* _Document excerpt_
▶

Additionally, the Board notes that appellant did not submit any medical evidence establishing that travel to Dr. Shouse’s office would aggravate her accepted condition.[11]  She did not present any other reasons for her failure to attend the examination other than the distance from her Bellevue Avenue residence to Dr. Shouse’s office.[12]  The Board finds that appellant did not present a valid reason for her refusal to attend the scheduled impartial medical examination.

The Board concludes that appellant’s failure to attend the impartial medical evaluation constituted a refusal to submit without good cause, to a medical examination that was reasonably required.  Thus, the Office properly invoked the penalty provision of section 8123(d) of the Act.[13]

 

CONCLUSION

 

The Board finds that the Office properly suspended appellant’s compensation benefits under 5 U.S.C. § 8123(d) on the grounds that she failed to attend a scheduled medical examination.

ORDER

 

IT IS HEREBY ORDERED THAT the decision of the Office of Workers’ Compensation Programs dated June 9, 2004 is affirmed.

◀

* _Tasks to complete_
1. List every bracketed footnote number that appears in the Board decision excerpt.
2. Answer these questions from the Board decision excerpt:
(a) What was the only reason appellant gave for not attending the examination?
(b) What is the date of the Office of Workers' Compensation Programs decision that is affirmed?
(c) Under what statutory provision were appellant's compensation benefits suspended?
3. Carry on the Board decision excerpt from the point where it stops.

* _Records provided_
▶

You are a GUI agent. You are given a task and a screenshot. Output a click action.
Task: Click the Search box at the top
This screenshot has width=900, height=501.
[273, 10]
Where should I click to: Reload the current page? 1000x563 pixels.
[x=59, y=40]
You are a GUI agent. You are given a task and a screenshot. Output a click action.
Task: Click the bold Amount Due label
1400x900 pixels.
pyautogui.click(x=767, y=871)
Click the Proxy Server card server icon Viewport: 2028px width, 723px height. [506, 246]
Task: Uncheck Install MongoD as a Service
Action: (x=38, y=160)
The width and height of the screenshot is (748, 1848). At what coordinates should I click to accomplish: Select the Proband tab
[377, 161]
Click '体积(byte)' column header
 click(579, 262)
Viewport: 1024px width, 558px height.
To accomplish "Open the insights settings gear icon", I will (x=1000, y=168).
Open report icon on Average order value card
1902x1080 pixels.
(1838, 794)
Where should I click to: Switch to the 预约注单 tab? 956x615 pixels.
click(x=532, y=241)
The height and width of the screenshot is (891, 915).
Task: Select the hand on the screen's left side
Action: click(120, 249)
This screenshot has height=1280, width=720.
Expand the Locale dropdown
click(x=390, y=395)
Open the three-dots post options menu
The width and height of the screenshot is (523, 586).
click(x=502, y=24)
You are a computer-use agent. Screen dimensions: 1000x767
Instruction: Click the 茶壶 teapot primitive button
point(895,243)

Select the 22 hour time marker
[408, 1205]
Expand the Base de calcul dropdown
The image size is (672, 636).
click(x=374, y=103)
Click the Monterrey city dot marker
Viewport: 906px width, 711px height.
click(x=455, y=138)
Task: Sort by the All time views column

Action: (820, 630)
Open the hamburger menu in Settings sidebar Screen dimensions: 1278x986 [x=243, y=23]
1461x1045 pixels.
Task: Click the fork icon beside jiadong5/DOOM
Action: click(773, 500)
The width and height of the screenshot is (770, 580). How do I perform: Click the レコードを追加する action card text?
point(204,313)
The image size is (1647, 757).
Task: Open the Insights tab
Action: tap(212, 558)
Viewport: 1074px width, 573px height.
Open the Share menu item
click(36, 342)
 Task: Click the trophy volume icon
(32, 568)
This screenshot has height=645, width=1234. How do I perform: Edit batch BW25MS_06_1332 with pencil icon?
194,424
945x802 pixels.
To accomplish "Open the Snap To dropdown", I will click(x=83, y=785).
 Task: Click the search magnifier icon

◀

* _Answers by item number_
1. 11, 12, 13

2.
(a) The distance from her Bellevue Avenue residence to Dr. Shouse's office.
(b) June 9, 2004.
(c) 5 U.S.C. § 8123(d).

3.
Issued: December 17, 2004

Washington, DC

 

 

 

 

                                                                                                            Alec J. Koromilas

                                                                                                            Chairman

 

 

 

 

                                                                                                            Willie T.C. Thomas

                                                                                                            Alternate Member

 

 

 

 

                                                                                                            Michael E. Groom

                                                                                                            Alternate Member



    [1] 5 U.S.C. § 8123(a).

    [2] James C. Talbert, 42 ECAB 974, 976 (1991).

    [3] 20 C.F.R. § 10.320.

     [4] 5 U.S.C. § 8123(d); 20 C.F.R. § 10.323.

     [5] Federal (FECA) Procedure Manual, Part 2 -- Claims, Developing and Evaluating Medical Evidence, Chapter 2.810.14(d) (July 2000).

     [6] Id.

     [7] Section 8123(a) of the Act provides that when there is a disagreement between the physician making the examination for the United States and the physician of the employee, and the opposing reports are of virtually equal weight, a third physician shall be appointed to make an examination to resolve the conflict.  5 U.S.C. § 8123(a), Delphia Y. Jackson, 55 ECAB __ (Docket No. 04-165, issued March 10, 2004).

     [8] Maura D. Fuller (Judson H. Fuller), 54 ECAB ___ (Docket No. 02-625, issued January 28, 2003).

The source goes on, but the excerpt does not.